Configuring the Cache¶
Virtual DataPort incorporates a system called cache module that can store a local copy of the data retrieved from the data sources, in a JDBC database.
This section explains how to enable the cache engine in the Server. After this, the cache has to be configured for every view that you want its data to be cached (the section Configuring the Cache of a View explains how to do this).
See more information about how the cache works in the section Cache Module.
To activate the cache in the Server, click on the menu Server configuration > Administration. Then, click the Cache tab.
This dialog is divided in three tabs:
General Settings tab
Select Cache status on to enable the cache engine.
Maintenance Period (seconds): specifies how often the Server executes the Cache Maintenance Task. This task deletes the invalid or expired entries from the cache’s database.
The difference with “Time to Live” is that when an entry of the cache reaches its “Time to live”, expires but it is not deleted from the database. Instead, it is just ignored when retrieving data from the cache.
The “Maintenance Period” should be greater than the “Time to Live” because removing expired entries from the cache is more expensive than ignoring them.
Select Maintenance Off to avoid executing the cache maintenance task periodically.
In production environments, we strongly recommend settings this option to “Off” to avoid executing the Cache Maintenance task periodically.
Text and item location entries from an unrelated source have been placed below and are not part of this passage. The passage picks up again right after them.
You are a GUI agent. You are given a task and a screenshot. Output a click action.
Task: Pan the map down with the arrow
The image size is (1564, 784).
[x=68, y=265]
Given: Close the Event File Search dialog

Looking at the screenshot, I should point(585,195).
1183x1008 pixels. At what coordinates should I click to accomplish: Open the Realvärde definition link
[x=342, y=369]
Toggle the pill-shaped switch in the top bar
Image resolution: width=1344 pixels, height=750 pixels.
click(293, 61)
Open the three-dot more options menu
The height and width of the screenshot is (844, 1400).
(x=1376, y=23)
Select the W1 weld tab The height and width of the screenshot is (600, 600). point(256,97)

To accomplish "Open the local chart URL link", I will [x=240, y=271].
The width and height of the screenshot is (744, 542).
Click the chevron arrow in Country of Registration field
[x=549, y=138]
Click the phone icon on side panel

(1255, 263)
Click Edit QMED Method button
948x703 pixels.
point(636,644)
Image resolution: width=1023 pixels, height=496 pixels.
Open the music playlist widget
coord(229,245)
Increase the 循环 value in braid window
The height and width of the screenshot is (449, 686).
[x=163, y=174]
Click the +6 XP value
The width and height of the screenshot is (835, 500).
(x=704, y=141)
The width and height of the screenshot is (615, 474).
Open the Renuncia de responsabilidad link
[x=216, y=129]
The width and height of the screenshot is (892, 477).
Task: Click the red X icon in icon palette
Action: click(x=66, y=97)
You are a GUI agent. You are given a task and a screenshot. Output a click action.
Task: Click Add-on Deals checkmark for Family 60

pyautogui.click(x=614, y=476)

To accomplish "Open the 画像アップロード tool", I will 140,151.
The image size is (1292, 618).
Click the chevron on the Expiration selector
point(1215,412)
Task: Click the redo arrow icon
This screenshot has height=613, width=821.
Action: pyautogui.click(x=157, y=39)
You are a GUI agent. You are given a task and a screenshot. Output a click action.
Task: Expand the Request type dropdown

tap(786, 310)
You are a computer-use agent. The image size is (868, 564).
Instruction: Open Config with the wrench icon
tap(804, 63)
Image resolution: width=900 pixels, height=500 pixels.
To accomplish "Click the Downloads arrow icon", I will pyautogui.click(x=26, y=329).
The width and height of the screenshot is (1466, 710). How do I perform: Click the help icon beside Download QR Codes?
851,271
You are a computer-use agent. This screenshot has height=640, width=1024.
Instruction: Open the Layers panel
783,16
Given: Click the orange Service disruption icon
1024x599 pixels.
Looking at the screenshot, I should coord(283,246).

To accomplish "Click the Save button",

Instead, use the Denodo Scheduler to program the execution of the
CLEAN_CACHE_DATABASEprocedure at a period where the Server and the cache’s database are not expected to be under heavy load.
The section Cache Maintenance Task explains in more detail what the Cache Maintenance task does.
Default Time to Live for views (seconds): This is the default Time to Live for views with cache enabled.
If Never expire is selected, the entries of the cache never expire, unless indicated otherwise in the view’s cache configuration.
If the cache is stored in the embedded Derby database, some parameters can be configured by clicking Embedded Derby Server Configuration:
Enable Remote Access: it allows the embedded database to be accessed by external JDBC-compliant clients. This can be useful for auditing and monitoring purposes.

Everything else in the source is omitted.